On a similar thought if one harvest the yeast from your low gravity starter does that minimize the impact of generational mutation and you don't need to worry about using a 20th generation WLP001 given proper sanitation is followed?
 
Guessing they will aliquot lots of standard stock solutions of their yeast stocks at low generation time and freeze in liquid nitrogen or -80C. Then keep track of the number of passages or generations they use to get the yeast for production and routinely return to their original aliquot from low generation yeast. Combine that with plating out to grow from original single colonies and perhaps now or in the near future developing DNA fingerprints of their original stocks of yeast to look for any shift away from the original strain.

For the other question I'd guess that a strain would adapt to best propagate in a given solution so many passages in low gravity wort would favour mutations that help the yeast that survive in that environment so over time it might start to look different than one grown in a higher gravity wort. On the other hand I suppose the lower gravity would restrict the number of generations and so limit to some extent the genetic drift or chances for mutations to accumulate that might occur. I wouldn't think that 20 passages might be too much of a problem but I really have no idea of when it might become a problem, I'd guess when you start seeing changes in the yeasts behaviour that might be time to change.

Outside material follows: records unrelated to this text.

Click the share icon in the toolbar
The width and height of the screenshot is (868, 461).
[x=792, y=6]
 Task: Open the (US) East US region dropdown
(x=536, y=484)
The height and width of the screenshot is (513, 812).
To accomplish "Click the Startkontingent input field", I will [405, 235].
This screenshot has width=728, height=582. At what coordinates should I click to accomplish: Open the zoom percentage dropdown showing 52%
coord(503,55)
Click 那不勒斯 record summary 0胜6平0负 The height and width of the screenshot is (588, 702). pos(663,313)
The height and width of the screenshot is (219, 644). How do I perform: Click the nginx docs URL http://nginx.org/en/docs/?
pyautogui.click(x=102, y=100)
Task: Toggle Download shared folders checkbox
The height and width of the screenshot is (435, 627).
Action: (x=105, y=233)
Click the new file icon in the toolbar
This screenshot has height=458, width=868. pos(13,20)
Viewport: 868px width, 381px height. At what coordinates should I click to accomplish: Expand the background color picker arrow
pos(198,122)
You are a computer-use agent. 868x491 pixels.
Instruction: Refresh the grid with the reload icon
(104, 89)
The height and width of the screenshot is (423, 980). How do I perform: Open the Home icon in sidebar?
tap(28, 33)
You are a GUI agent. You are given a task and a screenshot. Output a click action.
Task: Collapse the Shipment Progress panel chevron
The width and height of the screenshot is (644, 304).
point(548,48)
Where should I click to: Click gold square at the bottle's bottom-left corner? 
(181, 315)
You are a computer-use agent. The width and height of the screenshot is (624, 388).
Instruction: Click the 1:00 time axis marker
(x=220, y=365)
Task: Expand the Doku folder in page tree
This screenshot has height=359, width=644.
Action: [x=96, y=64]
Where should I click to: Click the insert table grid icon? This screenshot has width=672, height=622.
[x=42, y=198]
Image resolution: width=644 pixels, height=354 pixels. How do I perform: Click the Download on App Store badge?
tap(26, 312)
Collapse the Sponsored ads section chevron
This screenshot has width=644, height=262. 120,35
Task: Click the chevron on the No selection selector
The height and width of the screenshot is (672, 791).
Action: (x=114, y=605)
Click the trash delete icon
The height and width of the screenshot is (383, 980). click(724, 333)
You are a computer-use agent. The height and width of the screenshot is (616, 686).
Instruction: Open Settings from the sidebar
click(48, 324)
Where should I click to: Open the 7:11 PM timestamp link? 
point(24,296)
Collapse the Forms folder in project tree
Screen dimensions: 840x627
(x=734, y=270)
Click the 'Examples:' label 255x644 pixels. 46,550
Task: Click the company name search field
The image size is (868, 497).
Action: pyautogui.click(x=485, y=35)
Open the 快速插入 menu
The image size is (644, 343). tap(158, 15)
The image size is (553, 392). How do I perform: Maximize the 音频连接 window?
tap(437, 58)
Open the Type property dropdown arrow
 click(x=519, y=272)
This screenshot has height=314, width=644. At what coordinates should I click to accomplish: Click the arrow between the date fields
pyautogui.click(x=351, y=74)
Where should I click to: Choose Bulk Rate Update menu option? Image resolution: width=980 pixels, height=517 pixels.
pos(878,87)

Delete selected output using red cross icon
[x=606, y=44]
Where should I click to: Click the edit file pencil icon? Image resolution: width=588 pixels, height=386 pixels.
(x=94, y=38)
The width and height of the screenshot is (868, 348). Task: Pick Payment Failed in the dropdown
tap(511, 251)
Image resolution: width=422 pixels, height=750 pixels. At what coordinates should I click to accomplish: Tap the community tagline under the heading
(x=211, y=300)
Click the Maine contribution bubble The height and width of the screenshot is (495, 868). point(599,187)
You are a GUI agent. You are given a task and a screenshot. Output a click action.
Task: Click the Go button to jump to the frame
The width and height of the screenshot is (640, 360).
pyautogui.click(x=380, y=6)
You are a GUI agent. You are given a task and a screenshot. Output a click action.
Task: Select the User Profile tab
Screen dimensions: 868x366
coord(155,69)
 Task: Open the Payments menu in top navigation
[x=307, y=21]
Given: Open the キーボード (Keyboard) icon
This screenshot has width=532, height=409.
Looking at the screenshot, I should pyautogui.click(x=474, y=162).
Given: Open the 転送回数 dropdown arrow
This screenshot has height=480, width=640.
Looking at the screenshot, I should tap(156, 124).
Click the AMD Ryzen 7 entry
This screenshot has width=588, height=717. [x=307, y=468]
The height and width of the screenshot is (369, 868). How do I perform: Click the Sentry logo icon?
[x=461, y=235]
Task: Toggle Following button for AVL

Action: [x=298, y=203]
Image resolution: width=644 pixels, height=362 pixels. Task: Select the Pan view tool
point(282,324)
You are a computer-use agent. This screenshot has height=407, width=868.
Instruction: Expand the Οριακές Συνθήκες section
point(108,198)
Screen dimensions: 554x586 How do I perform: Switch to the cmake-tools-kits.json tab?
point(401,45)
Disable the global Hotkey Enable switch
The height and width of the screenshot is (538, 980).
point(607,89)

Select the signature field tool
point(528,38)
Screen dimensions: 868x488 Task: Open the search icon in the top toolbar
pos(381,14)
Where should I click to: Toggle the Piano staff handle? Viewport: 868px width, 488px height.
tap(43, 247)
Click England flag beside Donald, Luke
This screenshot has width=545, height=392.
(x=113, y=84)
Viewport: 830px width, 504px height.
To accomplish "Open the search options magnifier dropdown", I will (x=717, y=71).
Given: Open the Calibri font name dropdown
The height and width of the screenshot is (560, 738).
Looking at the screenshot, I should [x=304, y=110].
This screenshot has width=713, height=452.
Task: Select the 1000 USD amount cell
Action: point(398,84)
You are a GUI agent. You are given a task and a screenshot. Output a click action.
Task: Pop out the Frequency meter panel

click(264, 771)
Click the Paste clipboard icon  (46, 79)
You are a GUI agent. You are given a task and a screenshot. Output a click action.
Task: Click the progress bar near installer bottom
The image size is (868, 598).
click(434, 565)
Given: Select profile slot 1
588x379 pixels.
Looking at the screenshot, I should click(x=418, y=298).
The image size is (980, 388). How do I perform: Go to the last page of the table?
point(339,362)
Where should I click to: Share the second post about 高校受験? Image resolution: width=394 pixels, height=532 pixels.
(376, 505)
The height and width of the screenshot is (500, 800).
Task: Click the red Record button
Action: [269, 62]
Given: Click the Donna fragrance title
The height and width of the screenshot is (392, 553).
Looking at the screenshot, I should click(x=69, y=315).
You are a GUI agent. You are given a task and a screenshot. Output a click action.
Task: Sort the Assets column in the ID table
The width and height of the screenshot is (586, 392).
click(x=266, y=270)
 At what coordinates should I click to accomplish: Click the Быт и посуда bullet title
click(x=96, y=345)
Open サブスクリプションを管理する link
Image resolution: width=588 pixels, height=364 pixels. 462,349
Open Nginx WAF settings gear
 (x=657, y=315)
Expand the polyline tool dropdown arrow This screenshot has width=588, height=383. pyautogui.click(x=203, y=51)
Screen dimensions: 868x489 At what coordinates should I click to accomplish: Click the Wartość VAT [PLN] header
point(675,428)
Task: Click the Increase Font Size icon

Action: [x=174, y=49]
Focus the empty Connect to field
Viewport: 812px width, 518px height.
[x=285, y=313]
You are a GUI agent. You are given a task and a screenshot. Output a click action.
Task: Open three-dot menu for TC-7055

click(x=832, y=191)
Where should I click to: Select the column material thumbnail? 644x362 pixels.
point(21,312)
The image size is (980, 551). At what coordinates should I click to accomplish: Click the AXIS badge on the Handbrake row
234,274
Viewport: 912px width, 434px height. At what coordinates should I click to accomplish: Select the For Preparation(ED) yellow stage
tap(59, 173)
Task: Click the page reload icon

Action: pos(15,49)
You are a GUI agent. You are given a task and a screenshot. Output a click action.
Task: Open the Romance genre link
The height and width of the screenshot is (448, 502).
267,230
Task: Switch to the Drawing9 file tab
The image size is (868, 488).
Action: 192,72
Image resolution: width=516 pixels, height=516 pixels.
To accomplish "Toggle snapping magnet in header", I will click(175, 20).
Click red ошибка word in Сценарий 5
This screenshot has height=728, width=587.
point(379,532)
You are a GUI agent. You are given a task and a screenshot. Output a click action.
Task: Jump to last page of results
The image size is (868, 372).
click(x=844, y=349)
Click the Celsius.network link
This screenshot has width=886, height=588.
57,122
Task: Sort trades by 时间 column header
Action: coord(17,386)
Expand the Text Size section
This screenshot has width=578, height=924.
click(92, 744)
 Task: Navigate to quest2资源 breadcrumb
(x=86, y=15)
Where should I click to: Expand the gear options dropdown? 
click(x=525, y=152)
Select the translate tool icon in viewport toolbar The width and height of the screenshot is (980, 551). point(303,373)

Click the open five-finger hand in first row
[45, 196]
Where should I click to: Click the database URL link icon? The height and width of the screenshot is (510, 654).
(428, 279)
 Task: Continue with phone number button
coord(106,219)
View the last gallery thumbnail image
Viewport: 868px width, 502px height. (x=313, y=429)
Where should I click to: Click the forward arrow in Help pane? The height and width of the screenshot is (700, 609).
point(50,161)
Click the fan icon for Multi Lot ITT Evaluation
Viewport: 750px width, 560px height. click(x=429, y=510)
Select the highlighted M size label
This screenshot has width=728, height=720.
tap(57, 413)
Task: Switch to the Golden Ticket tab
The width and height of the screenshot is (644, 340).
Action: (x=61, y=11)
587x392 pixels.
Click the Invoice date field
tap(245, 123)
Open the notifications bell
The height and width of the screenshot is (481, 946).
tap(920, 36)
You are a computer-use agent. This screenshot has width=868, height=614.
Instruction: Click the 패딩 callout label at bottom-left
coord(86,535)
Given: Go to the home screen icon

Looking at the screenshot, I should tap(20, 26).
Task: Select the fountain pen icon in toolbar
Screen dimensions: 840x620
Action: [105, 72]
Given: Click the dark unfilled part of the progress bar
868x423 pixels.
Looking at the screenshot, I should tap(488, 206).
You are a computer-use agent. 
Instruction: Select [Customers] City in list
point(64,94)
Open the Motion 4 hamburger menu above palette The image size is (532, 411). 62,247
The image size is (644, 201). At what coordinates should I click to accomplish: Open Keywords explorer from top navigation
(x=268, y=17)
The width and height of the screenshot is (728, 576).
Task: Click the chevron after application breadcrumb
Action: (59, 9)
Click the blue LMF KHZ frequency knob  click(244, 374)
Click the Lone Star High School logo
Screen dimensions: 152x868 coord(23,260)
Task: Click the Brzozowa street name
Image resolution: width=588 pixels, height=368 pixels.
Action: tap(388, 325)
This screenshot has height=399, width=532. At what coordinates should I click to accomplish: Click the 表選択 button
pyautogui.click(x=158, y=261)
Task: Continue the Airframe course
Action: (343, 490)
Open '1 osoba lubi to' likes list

Try getting slants of the yeast strain going and you can always go back to low generation time yeast. That would be my guess.
 
Well, keep in mind a few things here. First, the reason that yeast changes over time is that beer isn't the ideal environment for it. In fact, the ideal yeast environment is much warmer than we generally like to ferment our beers; that ideal yeast environment just happens to produce flavors we don't like. Ever have a fermentation get too warm and get far too active far too quickly? For us that's a bad sign, the beer will taste too "boozy" and "hot" and will be unpleasant, but from the yeast's perspective this is great. The ideal environment probably also has steady supplies of oxygen and other nutrients, not just sugar and is regularly flushed of yeast waste (aka alcohol). The yeast changes because we put it in a less than ideal environment, as generations change the yeast adapts to the wort/beer environment and that results in changes to the beer that we may not appreciate. Unless someone from the yeast companies comes on and leaks techniques to us, you probably won't get a real break down of everything they do, company secrets and all that.
 
They can go infinitely more generations then you can at home without mutation because they're infinitely cleaner on the sanitation front. They can also freeze samples virtually indefinitely so when they plate a yeast or otherwise notice genetic mutations, they can pull from the original stock and propagate up again. Many commercial brewers develop their own house yeasts but pay the yeast companies to bank them so they can order future clean samples of their own house yeast.
 
1. Freezing for long-term storage
Can use laboratory freezers (-20 to -40C range) Single or double stage refrigeration systems
Ultra low freezers (-86C) use "cascade" / double-stage refridgeration systems (2 compressors, evaporators, condensors and 2 different refridgerants the first droping the temp to the -20 to -40C range and the 2nd going from -20 to -40C to -80 to -90C. Very expensive but can maintain the culture in good health at a single generation for several years.
Cryogenic freezers (colder still) using exotic insanely expensive to purchase AND operate freezers often relying upon liquid nitrogen (pretty insane for brewery usage)

All of these require using glycerol media or pre-made "cryotubes" often containing some sort of proprietary storage media to help prevent cellular damage.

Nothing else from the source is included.